**Assignment**
Your answer should be the exact lines of the data below from the one containing "IPO (14, 2259)" through the one containing "Librerie grafiche (121, 2472)"; please include nothing else.

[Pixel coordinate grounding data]

**********

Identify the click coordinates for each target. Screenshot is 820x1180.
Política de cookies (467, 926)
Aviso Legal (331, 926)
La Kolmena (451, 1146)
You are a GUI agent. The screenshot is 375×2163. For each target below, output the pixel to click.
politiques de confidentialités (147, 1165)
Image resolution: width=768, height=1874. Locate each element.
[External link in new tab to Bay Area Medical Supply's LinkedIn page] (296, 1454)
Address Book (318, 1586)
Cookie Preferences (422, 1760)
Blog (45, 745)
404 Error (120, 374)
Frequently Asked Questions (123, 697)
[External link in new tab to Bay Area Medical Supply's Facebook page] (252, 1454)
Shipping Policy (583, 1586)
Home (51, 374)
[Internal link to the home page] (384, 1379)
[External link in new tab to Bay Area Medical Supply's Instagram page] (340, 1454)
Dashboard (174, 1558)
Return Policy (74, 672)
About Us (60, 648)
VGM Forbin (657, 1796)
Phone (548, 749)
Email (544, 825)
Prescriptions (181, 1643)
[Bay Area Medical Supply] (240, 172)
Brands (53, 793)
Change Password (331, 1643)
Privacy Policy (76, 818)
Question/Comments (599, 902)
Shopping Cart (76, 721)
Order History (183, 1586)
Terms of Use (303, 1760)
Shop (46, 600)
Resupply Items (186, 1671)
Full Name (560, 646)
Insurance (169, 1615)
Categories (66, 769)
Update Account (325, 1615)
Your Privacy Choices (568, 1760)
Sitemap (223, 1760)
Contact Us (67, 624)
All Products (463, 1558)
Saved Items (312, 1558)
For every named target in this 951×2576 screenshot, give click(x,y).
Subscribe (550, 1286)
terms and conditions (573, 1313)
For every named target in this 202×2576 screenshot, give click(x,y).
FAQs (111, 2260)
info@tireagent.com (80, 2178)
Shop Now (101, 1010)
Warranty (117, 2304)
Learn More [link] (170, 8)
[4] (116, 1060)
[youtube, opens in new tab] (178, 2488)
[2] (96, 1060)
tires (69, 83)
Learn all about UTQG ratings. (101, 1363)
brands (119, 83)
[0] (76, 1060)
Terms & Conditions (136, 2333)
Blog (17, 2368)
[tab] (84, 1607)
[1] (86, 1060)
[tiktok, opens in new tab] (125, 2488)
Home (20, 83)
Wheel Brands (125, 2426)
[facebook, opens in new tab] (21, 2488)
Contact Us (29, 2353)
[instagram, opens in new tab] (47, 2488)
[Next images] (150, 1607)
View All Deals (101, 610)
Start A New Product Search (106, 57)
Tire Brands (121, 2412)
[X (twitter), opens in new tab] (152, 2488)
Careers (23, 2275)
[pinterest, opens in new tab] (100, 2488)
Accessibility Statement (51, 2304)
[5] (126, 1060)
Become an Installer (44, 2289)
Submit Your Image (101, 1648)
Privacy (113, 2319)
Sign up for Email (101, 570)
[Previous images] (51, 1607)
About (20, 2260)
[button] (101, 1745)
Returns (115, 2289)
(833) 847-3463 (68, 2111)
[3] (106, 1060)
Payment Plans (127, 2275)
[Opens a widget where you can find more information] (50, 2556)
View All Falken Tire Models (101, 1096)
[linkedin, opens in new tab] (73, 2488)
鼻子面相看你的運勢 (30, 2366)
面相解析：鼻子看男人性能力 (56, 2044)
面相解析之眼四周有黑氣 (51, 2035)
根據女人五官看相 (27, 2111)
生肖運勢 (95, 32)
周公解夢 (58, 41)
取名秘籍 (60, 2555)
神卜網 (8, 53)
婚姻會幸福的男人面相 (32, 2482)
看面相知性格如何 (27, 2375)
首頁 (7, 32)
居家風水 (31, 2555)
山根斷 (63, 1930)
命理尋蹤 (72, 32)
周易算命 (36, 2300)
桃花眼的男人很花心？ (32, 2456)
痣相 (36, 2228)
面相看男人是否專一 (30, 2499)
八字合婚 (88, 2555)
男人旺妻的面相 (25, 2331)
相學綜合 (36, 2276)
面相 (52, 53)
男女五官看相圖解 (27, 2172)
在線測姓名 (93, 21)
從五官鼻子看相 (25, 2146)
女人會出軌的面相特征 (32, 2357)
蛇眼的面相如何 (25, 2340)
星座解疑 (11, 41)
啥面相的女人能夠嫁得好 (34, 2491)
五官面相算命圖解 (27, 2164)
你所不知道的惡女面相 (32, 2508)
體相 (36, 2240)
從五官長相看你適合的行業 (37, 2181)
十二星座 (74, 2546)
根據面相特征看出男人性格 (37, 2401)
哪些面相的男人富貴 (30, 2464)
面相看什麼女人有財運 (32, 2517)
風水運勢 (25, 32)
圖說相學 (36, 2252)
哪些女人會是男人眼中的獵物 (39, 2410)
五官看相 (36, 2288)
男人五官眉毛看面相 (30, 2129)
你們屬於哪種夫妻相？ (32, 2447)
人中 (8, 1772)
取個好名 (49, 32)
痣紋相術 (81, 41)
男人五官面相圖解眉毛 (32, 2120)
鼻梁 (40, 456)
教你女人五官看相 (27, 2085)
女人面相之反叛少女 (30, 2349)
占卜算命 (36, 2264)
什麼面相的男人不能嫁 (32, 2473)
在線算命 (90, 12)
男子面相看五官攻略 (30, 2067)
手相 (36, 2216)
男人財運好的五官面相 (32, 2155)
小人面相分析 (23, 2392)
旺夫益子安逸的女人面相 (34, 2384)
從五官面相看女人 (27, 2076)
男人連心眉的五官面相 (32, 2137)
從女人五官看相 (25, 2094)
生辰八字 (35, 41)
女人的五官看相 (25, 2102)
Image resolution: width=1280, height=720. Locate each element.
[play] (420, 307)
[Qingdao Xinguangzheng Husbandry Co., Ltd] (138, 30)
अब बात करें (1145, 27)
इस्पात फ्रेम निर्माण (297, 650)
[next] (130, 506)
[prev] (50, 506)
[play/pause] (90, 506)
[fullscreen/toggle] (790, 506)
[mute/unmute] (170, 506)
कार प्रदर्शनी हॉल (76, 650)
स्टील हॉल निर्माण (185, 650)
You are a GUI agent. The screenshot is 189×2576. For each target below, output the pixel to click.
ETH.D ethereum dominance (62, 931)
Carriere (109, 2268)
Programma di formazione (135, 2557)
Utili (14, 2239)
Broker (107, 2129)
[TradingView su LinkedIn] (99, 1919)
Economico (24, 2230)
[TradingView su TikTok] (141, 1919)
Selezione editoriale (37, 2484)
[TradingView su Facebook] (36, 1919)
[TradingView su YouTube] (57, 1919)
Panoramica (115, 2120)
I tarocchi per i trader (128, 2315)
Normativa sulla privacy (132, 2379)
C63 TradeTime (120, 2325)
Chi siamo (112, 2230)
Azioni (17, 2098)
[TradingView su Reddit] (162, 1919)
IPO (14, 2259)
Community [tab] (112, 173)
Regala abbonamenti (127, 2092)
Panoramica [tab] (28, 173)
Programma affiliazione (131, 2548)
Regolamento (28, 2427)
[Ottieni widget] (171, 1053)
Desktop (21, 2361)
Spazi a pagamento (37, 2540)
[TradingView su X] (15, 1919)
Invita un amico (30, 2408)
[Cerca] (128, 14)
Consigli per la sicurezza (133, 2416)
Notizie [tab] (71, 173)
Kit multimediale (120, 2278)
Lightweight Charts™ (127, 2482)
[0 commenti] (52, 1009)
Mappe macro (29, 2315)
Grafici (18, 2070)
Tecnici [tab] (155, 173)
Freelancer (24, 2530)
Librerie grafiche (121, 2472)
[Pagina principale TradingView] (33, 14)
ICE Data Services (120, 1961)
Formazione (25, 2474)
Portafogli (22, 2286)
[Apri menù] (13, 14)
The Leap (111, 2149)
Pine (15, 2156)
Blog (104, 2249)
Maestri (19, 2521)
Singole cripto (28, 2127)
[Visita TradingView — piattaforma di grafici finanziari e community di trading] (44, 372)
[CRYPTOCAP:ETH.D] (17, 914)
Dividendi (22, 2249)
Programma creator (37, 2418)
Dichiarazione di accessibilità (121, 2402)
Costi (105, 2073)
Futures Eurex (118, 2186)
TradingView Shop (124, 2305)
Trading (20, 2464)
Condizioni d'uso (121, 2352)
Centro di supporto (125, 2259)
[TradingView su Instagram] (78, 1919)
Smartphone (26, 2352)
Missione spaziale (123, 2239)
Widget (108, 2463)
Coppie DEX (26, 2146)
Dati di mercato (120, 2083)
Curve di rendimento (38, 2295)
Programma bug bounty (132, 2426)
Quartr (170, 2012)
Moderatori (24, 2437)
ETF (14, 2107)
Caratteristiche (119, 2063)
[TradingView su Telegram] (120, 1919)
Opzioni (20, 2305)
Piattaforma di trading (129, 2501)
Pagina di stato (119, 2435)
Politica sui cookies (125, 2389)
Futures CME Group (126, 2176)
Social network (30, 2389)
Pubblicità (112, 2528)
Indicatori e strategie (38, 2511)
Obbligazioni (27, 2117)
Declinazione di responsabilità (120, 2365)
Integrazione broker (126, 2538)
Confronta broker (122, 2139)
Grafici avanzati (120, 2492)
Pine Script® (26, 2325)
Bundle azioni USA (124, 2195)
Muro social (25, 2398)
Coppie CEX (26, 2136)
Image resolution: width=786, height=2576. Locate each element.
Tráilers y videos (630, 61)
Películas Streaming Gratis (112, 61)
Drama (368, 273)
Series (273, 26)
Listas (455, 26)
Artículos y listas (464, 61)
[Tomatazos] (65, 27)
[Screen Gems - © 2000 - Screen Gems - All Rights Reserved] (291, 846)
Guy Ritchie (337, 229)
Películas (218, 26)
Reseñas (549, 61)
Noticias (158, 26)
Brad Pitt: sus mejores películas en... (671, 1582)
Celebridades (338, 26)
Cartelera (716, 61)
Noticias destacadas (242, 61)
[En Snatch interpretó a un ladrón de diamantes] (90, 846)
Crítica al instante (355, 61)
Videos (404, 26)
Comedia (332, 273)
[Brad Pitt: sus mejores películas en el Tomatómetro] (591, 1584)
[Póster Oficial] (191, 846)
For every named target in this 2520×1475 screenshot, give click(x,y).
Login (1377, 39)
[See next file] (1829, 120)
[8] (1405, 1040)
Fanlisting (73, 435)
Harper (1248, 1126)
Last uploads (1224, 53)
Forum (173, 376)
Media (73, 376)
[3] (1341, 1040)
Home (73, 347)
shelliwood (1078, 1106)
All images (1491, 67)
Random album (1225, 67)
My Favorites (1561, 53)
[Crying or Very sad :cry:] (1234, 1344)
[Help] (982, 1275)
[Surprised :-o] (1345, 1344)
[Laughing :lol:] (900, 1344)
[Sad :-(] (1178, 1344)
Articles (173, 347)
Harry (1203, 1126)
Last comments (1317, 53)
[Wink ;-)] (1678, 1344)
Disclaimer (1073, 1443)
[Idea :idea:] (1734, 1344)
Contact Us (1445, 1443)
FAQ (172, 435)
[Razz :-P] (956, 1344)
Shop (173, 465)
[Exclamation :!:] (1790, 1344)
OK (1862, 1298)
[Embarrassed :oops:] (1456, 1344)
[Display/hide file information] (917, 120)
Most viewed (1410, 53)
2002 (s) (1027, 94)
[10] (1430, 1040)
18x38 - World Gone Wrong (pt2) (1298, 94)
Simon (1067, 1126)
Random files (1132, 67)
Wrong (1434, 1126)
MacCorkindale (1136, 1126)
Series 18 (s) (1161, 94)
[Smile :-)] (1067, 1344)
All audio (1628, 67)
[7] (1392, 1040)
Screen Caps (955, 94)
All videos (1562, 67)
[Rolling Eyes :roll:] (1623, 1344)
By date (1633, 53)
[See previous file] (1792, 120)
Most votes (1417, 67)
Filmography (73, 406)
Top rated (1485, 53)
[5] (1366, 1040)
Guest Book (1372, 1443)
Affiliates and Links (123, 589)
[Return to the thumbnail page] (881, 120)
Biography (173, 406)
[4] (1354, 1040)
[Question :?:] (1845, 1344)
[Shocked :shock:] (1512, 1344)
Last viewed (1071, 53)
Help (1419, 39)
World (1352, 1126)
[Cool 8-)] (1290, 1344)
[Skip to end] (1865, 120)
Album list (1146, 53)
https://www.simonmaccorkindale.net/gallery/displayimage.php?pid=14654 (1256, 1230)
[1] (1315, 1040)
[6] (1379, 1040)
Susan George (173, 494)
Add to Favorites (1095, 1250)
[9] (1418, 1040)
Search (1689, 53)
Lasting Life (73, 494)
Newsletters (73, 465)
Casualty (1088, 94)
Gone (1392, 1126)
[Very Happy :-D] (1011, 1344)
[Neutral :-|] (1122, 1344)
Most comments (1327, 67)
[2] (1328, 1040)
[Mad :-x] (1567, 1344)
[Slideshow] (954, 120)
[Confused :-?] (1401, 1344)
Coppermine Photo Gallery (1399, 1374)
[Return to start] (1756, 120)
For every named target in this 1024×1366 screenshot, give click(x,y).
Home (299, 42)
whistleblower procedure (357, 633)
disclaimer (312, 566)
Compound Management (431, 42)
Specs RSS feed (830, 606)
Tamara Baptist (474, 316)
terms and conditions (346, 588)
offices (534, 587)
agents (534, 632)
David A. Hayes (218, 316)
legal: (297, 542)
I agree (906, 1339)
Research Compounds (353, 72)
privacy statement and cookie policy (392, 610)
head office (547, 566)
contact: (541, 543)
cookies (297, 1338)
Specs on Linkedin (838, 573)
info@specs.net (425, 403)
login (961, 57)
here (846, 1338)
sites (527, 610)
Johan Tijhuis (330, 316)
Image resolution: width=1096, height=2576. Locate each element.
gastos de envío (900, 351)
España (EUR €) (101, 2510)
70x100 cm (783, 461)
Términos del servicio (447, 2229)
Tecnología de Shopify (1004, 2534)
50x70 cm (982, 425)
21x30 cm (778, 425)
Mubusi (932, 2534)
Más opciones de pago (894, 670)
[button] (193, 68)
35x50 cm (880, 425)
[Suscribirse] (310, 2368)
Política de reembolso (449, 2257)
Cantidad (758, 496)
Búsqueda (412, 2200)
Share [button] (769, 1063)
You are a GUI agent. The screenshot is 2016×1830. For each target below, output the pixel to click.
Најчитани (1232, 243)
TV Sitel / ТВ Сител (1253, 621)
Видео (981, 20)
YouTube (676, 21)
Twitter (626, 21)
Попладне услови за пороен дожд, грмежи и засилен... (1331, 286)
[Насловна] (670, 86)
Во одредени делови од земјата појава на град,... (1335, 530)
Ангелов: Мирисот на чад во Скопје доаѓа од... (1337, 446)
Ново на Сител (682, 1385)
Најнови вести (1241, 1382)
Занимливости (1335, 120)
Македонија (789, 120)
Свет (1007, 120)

**********

**Response**
IPO (14, 2259)
Community [tab] (112, 173)
Regala abbonamenti (127, 2092)
Panoramica [tab] (28, 173)
Programma affiliazione (131, 2548)
Regolamento (28, 2427)
[Ottieni widget] (171, 1053)
Desktop (21, 2361)
Spazi a pagamento (37, 2540)
[TradingView su X] (15, 1919)
Invita un amico (30, 2408)
[Cerca] (128, 14)
Consigli per la sicurezza (133, 2416)
Notizie [tab] (71, 173)
Kit multimediale (120, 2278)
Lightweight Charts™ (127, 2482)
[0 commenti] (52, 1009)
Mappe macro (29, 2315)
Grafici (18, 2070)
Tecnici [tab] (155, 173)
Freelancer (24, 2530)
Librerie grafiche (121, 2472)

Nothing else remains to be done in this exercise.